In a recent Short Takes “Reflect and Recharge” video, Li suggested that we learn and draw from the traits of a tiger — discernment, precision and gentleness — to help plan and navigate the holiday season.

“A tiger is very discerning,” said Li. “She walks gracefully through the jungle, observes her surroundings and then acts based on that knowledge.”

In much the same way, Li suggests slowing down and taking a moment to see the whole picture when thinking about this year’s holiday plans. He offers five tips to apply discernment to holiday decisions.

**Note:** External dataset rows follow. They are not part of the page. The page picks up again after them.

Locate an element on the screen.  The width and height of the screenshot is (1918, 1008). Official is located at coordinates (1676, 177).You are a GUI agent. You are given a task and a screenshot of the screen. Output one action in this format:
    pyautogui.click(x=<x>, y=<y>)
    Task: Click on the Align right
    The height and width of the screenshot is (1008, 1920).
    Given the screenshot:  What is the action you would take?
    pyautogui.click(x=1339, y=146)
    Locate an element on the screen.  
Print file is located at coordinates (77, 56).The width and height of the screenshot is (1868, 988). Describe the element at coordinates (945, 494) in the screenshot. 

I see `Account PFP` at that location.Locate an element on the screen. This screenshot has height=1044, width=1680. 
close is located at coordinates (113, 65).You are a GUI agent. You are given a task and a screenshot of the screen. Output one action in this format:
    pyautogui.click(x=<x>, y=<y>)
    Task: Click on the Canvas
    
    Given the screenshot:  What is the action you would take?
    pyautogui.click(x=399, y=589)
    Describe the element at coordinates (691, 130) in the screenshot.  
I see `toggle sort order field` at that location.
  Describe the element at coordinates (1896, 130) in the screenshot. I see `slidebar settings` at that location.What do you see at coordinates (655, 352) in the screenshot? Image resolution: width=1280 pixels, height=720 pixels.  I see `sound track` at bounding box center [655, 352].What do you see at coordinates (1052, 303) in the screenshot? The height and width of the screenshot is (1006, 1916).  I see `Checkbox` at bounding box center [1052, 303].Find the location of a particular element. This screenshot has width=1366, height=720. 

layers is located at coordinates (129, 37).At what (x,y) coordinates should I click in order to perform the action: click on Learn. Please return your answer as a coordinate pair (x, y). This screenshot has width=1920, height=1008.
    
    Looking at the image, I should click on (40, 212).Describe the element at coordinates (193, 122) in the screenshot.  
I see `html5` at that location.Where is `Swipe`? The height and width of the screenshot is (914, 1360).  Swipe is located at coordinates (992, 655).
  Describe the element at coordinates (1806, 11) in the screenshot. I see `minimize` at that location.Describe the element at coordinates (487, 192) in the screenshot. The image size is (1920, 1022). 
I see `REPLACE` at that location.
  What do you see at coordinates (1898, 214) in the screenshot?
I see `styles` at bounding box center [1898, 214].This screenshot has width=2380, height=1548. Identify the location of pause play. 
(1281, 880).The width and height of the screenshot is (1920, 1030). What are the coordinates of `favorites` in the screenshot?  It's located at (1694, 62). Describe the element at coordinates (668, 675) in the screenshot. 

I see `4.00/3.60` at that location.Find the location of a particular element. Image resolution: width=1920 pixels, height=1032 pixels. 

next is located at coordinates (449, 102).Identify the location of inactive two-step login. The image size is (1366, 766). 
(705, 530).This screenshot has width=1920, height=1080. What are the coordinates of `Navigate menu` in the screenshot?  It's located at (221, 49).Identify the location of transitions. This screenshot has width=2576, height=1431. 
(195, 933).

  • Categorize priorities: There are undoubtedly things you love about the holidays and things you typically do but may not necessarily enjoy. Create a list of priorities by making two columns on a sheet of paper. List the holiday activities and traditions you love in one column. In the other, list the activities and traditions that are typically part of your holidays but that you could do without. Fold the paper in half with the “love” side showing and focus on those things only.
  • Sketch out your perfect celebration: Take pen to paper and just start writing! Jot down ideas that you’d like to see happen. Putting your thoughts into words can help turn those ideas into reality.
  • Stand firm on “no”: Li said overcommitting yourself during the holidays can make it an unpleasant time of year. Don’t be afraid to say “no” to things you don’t have time for, and even things you just don’t want to do. Learn to be okay with enjoying some down time, even if it goes against others’ expectations.
  • Reach out by phone or Zoom: Li suggested sitting down with a favorite beverage and reaching out to those you love by phone or Zoom, rather than just sending an email or text. Reliving some of your favorite holiday memories with loved ones is a nice way to get into the holiday spirit.
  • Decorate for you: When it comes to decorating, Li said you should keep it simple and do what makes you happy. Decisions you make should not be based on outside influences but rather on what you can afford and what you want to do. This same tip can be valuable for other holiday activities as well. Do what is right and feels good for you and your family. That’s what matters.

The second tiger trait is precision, which involves focus and intention.

“If you begin to experience anxiety around managing everyone’s expectations, take a moment to breathe, center yourself and let go of your worries,” said Li. “Precision is about doing each thing with care, deliberately, and being aware of the whole experience.”

Finally, a tiger has great capacity for its third trait, gentleness. Li talks about the image we often have of tigers with gnashing teeth and large claws. Then he asks us to think about the gentle and loving nature of a tiger with her cubs.

“The majesty of the tiger comes from the fact that while she is capable of slashing with her claws, she most often chooses not to.”

Be gentle with yourself and others

This has been an exhausting year, with the pandemic and other stressors weighing heavily on all of us. Add the pressure of the holidays and it can be easy to lose your way.

“Keep your expectations in check and make the best of what you have within your family,” said Li. “In other words, give yourself a break.

“Gentleness with yourself and others means remembering that you are doing the best you can, and that is good enough,” Li said.